For growing anaerobic bacteria, the McIntosh and Fildes’ anaerobic jar has many benefits:

• Effective Anaerobic Environment- The jar effectively generates an oxygen-free environment necessary for the development of obligate anaerobes by removing air and substituting hydrogen.
• Catalyst Efficiency- By means of its reaction with hydrogen to generate water, the incorporated palladium catalyst speeds the elimination of residual oxygen, therefore assuring quick development of anaerobic conditions.
• Versatility- The jar fits for several microbiological uses as it can hold several kinds of culture medium and sample quantities.
• Reusability– Built from robust materials, the jar provides laboratories with a reasonably priced option as it is meant for regular usage.
• Controlled Environment– Perfect control of internal conditions, including gas composition and pressure, made possible by the technology improves the dependability of experimental findings.

Limitations of McIntosh and Fildes’ Anaerobic Jar

Although the McIntosh and Fildes’ anaerobic jar works well for growing anaerobic bacteria, it has numerous drawbacks:

• Simple Setup and Operation– The procedure calls for a vacuum pump and exact control of gas flow as air is evacuated and hydrogen gas is used in replacement.

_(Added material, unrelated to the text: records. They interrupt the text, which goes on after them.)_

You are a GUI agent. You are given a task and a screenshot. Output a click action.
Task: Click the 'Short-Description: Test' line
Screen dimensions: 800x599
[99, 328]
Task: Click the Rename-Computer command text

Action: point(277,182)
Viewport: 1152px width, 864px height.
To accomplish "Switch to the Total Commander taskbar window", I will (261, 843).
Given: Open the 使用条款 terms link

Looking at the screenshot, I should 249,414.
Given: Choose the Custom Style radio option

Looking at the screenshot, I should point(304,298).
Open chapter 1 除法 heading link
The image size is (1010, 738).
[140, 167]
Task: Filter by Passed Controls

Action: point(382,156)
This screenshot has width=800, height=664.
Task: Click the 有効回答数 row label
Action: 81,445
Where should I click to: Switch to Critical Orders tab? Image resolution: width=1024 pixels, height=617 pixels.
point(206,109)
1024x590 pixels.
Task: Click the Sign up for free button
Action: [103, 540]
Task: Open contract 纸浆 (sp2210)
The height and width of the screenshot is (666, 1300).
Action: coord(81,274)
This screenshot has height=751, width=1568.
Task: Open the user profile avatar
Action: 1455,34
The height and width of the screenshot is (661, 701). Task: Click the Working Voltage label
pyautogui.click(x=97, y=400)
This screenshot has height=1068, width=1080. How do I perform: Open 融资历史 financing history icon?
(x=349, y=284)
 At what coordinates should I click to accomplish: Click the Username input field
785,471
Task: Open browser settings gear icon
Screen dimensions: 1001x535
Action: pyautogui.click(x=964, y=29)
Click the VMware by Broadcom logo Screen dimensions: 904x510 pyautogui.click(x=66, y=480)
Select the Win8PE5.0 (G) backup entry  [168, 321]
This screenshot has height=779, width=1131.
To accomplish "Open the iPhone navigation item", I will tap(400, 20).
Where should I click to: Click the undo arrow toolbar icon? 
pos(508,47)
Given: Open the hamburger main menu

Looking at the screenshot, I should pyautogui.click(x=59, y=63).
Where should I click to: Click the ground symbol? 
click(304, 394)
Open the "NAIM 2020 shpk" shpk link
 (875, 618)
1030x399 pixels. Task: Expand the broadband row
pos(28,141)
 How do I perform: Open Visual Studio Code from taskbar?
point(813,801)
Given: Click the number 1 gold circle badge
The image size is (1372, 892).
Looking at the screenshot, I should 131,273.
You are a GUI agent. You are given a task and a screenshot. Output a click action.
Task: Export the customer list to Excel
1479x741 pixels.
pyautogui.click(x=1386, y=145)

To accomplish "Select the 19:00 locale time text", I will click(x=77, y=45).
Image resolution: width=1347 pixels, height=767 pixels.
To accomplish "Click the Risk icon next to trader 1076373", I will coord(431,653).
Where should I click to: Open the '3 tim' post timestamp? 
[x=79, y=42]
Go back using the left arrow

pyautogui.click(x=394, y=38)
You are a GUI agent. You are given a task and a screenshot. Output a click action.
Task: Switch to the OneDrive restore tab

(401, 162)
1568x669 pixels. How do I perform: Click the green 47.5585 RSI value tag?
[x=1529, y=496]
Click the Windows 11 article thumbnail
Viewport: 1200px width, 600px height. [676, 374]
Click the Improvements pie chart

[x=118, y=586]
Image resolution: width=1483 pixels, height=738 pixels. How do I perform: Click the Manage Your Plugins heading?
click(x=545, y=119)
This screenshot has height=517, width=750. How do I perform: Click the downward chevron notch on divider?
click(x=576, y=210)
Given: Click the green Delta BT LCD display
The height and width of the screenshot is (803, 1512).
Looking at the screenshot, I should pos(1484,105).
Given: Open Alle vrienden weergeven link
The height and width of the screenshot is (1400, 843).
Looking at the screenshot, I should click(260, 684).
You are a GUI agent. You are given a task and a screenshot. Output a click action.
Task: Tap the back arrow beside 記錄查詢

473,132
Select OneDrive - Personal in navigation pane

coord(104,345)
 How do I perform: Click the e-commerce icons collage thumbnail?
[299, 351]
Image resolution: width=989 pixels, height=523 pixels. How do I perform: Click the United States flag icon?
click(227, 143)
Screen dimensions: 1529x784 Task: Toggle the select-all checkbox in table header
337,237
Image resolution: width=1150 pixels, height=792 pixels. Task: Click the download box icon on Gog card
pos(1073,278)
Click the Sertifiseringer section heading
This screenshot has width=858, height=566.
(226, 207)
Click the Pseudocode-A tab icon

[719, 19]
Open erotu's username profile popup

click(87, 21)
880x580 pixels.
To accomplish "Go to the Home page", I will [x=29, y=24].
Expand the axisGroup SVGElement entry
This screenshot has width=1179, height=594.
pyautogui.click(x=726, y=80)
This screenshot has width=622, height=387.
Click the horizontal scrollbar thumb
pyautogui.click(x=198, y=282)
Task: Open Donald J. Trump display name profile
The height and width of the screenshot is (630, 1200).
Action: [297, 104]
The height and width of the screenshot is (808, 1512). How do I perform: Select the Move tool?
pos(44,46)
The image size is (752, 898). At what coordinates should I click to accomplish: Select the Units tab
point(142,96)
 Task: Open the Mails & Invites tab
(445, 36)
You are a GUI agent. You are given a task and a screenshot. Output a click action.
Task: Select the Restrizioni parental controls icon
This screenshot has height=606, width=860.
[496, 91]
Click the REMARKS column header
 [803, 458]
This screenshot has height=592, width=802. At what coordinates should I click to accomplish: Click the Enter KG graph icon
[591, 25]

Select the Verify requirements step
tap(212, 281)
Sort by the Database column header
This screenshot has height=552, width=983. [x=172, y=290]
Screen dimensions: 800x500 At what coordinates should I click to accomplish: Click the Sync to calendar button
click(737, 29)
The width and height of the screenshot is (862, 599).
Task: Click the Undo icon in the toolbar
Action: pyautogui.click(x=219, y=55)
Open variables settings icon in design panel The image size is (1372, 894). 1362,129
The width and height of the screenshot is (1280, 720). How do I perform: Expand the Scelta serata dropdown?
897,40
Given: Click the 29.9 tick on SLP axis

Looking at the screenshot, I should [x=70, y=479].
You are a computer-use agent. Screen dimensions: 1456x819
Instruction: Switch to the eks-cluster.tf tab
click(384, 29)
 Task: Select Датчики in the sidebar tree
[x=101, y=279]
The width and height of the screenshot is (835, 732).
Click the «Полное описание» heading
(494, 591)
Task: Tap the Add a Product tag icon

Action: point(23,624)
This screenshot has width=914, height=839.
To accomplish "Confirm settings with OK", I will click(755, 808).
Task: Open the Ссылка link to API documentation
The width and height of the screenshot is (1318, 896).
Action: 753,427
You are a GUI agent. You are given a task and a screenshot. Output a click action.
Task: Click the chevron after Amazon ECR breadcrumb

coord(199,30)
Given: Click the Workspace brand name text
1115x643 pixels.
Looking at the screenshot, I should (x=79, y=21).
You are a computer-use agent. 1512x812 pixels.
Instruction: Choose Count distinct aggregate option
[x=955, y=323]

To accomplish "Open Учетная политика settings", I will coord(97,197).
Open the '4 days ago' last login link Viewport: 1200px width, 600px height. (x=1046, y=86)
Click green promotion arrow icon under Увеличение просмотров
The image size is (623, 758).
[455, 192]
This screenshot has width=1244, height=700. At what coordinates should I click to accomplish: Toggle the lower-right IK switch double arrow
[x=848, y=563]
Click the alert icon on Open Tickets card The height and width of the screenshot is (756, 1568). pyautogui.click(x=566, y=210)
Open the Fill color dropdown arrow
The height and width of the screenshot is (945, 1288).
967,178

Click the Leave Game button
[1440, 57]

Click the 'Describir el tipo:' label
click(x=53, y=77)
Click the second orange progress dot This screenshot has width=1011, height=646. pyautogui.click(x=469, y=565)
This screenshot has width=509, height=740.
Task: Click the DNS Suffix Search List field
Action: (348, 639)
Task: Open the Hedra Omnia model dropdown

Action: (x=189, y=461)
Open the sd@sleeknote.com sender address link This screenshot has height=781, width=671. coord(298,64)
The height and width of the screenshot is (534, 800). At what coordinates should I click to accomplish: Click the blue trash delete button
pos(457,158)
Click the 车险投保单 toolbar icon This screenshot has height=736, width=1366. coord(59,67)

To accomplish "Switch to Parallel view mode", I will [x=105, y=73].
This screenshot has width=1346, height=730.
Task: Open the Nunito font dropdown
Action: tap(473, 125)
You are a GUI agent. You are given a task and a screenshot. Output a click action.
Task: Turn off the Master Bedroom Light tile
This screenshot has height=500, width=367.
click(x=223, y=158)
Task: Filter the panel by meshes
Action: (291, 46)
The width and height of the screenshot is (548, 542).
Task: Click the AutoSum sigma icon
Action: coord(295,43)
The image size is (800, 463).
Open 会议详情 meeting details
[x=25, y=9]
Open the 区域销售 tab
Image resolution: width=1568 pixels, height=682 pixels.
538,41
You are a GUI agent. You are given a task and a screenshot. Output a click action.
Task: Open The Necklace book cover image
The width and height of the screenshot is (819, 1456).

This intricacy might make the operation time-consuming and difficult.
• Equipment Requirements– For labs with limited resources, the demand for specialized tools such a vacuum pump and hydrogen gas supply might be a drawback.
• Safety issues– Because hydrogen gas is flammable, handling it presents safety concerns; so, great adherence to safety standards is necessary to avoid mishaps.
• Inaccurate Elimination of Oxygen– Some residual oxygen might still exist even after gas replacement and evacuation, thereby influencing the development of stringent anaerobes.
• Maintenance on Catalysts– Especially in the presence of moisture or pollutants, the palladium catalyst employed to eliminate residual oxygen might become deactivated over time and needs frequent maintenance or replacement.
• Restricted Capacity– In high-throughput environments, the physical dimensions of the jar limit the number and size of culture plates that may be incubated concurrently, therefore restricting potential.
• Alternative Techniques– More contemporary and user-friendly solutions, including the GasPak system, have been created, providing more ease and less depending on specialist tools.